Oh, that's, okay, that's great.
Yeah, well, that's, I mean, and getting exposure to things like that is really important.
You know, there are many things I, I don't much sure I regret, but my mother wanted me be a doctor.
and for many reasons my brother, a lawyer, he became a lawyer.
But she told me doctors were scientists and I got interested in science
and discovered in high school that maybe doctors weren't scientists.
But the big point was I dropped biology because when I took it,
I'm a little bit older than you, maybe a decade or so.
It was where I was taught, it was just memorizing.
It was just like memorizing the parts of a frog.
Because the chemistry of life hadn't yet permeated,
this was in the 60s, and that explosion, that fascination, which I've had to learn after the fact,
wasn't there. But I can, you know, it's just amazing. I mean, it's just amazing how things change.

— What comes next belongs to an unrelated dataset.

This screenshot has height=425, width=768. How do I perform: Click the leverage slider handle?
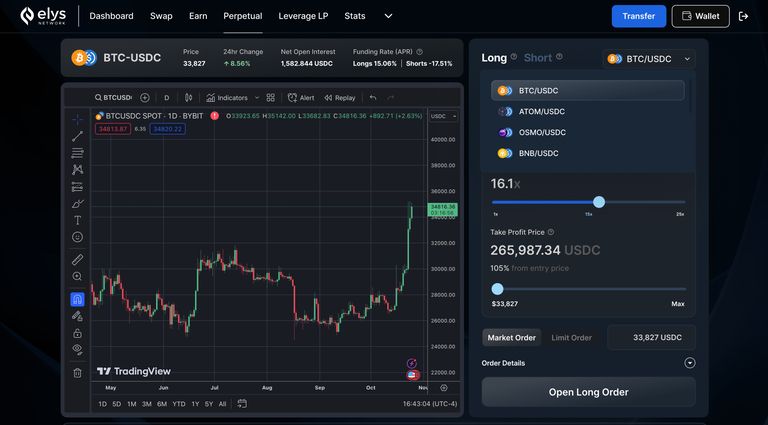point(599,202)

And it's also satisfying because, in a way, because the fields of like physics and biology
emerged in many ways, because in so many ways, and they're not so different, but they used to be.
So you knew you wanted to biochemistry.
You went to Pomona.
Is that just because you wanted to stay in California?
Or you were, you were in Hawaii because you didn't want to go too far east or was it a liberal arts college aspect?
Yeah, my parents really wanted me to go to a liberal arts college.
They were both Oberlin College graduates.
I taught Ohio.
No.
I was a chair of the fitness department of case Western for a while.
So I know what that.
I mean, it's a great school that I thought.
Ohio, yeah, I know.
So far from Hawaii and a little bit cold in the wintertime, a little flat.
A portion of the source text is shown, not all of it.